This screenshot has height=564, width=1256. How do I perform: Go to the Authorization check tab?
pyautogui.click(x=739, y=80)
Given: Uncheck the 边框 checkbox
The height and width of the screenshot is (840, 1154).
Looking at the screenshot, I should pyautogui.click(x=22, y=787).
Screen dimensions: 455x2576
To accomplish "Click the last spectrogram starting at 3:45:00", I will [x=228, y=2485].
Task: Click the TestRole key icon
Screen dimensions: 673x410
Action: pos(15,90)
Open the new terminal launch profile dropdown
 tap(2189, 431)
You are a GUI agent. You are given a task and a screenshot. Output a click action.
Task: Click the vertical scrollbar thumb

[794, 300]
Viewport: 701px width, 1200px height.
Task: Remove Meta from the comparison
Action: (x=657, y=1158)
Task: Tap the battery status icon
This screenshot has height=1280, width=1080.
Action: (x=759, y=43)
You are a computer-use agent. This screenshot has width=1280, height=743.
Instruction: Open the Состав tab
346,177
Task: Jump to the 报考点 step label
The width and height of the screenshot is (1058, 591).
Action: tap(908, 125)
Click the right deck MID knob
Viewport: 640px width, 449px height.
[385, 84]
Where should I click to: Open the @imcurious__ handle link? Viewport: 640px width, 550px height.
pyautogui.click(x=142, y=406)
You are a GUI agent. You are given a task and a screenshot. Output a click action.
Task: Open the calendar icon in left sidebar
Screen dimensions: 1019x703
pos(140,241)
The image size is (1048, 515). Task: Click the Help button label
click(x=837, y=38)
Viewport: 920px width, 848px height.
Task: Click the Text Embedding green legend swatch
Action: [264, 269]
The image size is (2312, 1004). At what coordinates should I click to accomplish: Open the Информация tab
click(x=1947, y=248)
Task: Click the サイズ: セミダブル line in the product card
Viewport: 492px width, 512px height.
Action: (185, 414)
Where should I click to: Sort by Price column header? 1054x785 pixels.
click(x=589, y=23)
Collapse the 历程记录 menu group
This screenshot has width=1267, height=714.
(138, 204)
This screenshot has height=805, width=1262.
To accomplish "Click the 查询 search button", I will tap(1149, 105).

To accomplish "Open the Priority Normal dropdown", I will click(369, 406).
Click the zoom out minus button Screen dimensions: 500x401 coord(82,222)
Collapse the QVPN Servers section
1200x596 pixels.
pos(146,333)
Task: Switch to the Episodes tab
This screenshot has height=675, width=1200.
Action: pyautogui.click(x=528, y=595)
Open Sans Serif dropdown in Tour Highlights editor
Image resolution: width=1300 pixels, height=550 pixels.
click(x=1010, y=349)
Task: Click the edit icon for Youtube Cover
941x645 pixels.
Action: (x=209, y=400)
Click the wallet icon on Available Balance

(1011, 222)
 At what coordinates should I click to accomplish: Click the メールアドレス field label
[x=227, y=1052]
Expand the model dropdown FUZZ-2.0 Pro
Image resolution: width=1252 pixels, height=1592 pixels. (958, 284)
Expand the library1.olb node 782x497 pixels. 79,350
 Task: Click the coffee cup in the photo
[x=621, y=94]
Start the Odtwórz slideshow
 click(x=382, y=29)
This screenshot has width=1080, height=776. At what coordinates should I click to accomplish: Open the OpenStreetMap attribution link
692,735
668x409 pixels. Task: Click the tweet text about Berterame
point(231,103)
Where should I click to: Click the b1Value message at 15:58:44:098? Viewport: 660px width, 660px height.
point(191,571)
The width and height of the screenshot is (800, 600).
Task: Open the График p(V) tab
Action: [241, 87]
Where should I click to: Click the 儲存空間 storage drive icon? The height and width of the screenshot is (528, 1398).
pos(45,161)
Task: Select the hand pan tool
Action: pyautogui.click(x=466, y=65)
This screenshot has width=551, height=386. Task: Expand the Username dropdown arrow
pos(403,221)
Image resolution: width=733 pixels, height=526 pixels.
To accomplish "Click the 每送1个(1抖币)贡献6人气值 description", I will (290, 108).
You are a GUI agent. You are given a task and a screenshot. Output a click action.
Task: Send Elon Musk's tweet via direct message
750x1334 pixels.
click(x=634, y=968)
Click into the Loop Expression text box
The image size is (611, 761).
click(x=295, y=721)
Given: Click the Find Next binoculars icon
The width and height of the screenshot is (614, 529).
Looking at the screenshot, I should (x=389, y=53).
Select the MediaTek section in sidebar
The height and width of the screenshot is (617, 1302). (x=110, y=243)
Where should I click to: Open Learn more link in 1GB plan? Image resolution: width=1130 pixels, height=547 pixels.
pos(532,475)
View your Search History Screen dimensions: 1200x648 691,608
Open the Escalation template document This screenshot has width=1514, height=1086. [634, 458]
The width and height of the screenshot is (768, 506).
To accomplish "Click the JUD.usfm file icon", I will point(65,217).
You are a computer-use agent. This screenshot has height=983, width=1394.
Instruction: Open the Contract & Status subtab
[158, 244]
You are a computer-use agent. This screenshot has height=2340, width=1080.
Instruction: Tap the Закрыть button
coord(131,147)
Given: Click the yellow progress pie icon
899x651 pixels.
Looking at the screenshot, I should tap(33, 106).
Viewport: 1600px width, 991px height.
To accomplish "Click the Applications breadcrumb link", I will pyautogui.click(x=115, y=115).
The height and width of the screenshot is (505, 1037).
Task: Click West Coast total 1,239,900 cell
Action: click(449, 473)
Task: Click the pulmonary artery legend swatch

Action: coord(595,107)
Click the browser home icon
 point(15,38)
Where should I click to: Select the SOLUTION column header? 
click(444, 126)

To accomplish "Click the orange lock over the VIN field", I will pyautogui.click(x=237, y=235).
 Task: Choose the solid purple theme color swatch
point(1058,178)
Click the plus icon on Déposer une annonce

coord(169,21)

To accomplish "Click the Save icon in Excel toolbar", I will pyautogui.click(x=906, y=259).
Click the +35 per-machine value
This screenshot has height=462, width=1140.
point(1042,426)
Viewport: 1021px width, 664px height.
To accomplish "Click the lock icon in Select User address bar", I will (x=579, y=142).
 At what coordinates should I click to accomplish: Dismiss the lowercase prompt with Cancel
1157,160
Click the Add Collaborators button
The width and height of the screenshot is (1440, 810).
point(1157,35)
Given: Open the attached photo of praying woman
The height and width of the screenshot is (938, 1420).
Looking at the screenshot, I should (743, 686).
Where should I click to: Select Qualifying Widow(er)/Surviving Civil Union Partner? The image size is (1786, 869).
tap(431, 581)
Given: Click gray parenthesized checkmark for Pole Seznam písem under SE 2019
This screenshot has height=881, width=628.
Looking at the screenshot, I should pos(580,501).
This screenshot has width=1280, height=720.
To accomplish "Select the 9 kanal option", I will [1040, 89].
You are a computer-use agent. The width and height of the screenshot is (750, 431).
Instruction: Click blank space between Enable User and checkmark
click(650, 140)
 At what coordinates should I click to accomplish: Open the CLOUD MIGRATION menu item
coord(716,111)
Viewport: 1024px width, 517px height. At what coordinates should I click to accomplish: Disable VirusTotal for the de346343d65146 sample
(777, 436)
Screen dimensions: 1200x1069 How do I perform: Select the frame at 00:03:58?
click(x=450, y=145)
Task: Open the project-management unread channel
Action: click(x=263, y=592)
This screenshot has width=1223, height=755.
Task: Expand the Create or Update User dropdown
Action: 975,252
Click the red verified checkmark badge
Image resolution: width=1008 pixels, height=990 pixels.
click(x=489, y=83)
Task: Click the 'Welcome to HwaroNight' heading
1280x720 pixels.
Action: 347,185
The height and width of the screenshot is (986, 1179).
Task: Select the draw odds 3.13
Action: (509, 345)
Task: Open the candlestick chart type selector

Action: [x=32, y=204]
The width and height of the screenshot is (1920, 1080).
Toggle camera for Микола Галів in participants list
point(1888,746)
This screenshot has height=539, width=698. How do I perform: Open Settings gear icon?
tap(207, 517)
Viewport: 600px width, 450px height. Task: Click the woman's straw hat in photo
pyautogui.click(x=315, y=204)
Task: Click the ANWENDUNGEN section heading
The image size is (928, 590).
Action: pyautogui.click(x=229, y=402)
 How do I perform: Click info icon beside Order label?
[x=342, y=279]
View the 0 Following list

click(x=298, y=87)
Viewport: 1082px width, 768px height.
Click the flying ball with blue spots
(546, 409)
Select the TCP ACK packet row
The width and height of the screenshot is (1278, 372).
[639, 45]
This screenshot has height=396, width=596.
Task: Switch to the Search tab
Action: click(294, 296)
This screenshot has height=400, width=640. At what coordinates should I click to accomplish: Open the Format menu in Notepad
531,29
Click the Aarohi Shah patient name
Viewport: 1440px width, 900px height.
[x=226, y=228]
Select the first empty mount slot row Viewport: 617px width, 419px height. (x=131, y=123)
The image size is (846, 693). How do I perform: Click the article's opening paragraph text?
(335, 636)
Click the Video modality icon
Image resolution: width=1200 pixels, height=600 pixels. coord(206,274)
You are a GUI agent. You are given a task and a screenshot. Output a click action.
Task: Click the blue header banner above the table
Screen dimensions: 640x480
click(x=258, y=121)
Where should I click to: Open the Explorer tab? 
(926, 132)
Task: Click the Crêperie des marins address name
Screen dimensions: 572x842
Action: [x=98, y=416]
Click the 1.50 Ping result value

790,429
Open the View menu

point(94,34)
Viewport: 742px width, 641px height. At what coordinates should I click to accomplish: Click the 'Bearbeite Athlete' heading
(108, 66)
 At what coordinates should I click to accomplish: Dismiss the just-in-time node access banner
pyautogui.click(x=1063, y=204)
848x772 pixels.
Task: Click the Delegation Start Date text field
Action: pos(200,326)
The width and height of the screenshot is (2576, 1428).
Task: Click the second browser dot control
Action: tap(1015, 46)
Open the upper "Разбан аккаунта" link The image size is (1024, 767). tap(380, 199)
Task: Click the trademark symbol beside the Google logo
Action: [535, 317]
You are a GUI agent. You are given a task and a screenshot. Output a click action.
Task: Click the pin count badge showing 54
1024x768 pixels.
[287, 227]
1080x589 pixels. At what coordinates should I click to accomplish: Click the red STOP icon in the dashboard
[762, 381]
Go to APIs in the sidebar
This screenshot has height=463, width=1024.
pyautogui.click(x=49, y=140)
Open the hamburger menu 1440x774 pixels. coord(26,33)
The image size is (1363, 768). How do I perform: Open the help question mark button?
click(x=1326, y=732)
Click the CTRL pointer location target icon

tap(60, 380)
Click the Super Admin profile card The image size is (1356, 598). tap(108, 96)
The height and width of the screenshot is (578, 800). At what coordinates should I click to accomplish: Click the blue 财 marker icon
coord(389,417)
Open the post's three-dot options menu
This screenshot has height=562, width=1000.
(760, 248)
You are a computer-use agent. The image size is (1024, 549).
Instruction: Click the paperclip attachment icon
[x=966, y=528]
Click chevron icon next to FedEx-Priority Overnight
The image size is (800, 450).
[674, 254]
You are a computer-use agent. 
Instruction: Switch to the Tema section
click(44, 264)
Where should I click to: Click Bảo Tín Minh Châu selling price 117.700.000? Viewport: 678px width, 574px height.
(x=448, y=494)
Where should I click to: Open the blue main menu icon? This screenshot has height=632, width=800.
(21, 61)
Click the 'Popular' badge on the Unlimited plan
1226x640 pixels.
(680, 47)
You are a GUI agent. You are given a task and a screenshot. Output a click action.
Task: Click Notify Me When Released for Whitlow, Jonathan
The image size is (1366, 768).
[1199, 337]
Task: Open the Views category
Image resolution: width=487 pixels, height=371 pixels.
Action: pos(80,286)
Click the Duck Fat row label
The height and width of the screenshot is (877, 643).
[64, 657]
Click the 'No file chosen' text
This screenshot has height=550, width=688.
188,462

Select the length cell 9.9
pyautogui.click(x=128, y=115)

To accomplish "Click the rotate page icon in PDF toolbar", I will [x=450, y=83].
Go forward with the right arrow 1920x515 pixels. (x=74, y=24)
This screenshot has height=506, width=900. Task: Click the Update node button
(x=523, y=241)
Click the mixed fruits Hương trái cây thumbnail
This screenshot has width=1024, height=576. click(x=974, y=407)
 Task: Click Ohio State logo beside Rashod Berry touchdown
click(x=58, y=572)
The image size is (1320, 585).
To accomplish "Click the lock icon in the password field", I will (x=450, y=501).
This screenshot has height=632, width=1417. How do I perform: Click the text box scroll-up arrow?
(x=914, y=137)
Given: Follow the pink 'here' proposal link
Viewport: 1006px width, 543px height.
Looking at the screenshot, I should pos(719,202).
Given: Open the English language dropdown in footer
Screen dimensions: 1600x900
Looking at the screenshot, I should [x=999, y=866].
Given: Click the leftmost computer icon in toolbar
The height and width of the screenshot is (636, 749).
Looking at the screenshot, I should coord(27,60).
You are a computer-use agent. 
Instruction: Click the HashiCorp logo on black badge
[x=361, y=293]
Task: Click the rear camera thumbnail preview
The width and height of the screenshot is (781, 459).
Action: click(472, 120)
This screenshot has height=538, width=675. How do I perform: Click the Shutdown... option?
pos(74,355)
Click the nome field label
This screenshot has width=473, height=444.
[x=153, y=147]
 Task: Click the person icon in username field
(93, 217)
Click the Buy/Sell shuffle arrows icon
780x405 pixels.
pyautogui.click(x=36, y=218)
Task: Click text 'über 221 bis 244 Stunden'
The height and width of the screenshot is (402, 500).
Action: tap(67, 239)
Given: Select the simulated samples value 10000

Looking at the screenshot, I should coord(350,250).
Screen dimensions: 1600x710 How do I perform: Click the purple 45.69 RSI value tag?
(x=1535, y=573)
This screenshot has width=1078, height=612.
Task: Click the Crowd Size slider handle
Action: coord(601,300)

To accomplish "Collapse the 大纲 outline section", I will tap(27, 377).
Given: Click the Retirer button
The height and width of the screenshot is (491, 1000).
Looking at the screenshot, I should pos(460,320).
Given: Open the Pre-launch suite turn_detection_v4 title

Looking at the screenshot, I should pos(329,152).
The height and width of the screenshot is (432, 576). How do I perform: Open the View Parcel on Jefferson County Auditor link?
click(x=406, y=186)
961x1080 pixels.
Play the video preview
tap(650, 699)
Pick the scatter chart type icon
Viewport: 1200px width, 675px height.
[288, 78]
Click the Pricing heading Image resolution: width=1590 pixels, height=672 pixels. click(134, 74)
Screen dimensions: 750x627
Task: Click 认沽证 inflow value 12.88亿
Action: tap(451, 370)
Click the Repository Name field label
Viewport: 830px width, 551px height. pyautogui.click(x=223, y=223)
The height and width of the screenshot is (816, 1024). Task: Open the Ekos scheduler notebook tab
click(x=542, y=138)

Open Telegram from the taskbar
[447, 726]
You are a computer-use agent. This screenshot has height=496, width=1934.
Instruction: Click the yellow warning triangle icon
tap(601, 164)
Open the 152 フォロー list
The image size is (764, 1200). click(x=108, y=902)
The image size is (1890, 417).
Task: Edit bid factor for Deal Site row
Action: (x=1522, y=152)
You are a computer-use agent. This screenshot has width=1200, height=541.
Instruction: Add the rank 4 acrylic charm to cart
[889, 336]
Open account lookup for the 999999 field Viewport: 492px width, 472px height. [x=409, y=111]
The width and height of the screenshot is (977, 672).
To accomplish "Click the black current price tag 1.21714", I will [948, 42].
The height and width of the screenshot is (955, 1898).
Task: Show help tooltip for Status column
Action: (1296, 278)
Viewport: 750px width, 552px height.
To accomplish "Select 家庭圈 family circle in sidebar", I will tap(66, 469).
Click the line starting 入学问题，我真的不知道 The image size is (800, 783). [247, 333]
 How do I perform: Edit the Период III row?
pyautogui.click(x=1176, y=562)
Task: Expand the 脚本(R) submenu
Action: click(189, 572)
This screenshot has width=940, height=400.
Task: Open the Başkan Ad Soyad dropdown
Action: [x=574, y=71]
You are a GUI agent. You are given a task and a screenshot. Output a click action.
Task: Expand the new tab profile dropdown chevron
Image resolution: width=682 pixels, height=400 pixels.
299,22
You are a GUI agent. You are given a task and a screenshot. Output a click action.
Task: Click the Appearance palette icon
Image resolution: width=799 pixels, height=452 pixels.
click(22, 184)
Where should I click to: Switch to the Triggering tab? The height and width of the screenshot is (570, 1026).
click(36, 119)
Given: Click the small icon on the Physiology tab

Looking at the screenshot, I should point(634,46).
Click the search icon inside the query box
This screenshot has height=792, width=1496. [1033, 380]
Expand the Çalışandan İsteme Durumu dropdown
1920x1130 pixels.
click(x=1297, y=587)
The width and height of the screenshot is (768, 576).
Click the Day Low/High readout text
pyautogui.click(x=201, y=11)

◆ ◆ ◆ ◆ ◆

■ PROBLEM REQUIREMENTS: Find the word "card" in the entries above and gather every line that holds it.

■ ANSWER TO THIS TASK:
Task: Click the サイズ: セミダブル line in the product card
Click the Super Admin profile card The image size is (1356, 598). tap(108, 96)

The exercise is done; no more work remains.